W3C home > Mailing lists > Public > www-xml-schema-comments@w3.org > July to September 2001

RE: spaces in value fields

From: Biron,Paul V <Paul.V.Biron@kp.org>
Date: Thu, 20 Sep 2001 15:59:20 -0700
Message-Id: <8904C60CACA7D51191BC00805FEAAF43BDF3@crdc-exch-7.crdc.kp.org>
To: www-xml-schema-comments@w3.org
Cc: "Miller, Scott" <smiller@vignette.com>, "'Ashok Malhotra'" <ashokma@microsoft.com>, "Penick, Thomas" <tpenick@vignette.com>
Actually, I read the spec as saying that leading/trailing whitespace are
allowed in element/attribute values declared to be of a simple type, date in
particular (of course, leading/trailing whitespace is allowed in string as
well, but it is not discarded prior to validation).  To see this, you have
to read both the datatypes and structures spec.

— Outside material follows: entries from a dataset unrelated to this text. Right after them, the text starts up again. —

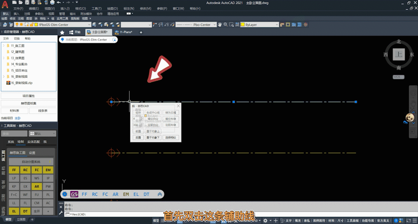Click the star icon left of 开始 tab
This screenshot has width=418, height=224.
tap(62, 32)
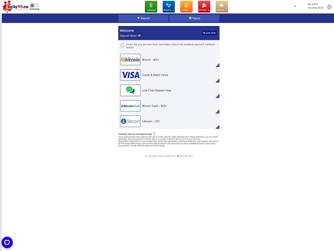Viewport: 334px width, 251px height.
Task: Expand the Horses dropdown menu
Action: pyautogui.click(x=222, y=7)
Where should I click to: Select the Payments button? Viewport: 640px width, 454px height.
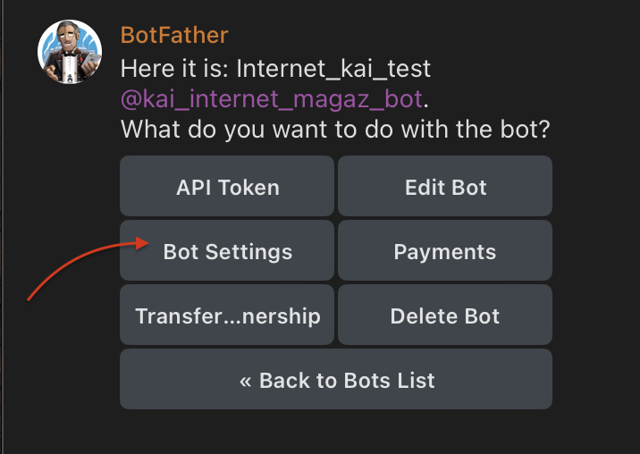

Datatypes Section 4.3.6 says [1]:
	whiteSpace is applicable to all atomic and list datatypes.
	For all atomic datatypes other than string (and types derived
	by restriction from it) the value of whiteSpace is collapse and
	cannot be changed by a schema author; for string the value of
	whiteSpace is preserve; for any type derived by restriction
	from string the value of whiteSpace can be any of the three legal
	values. 
By this, date (double, etc.) have a value of collapse for whiteSpace.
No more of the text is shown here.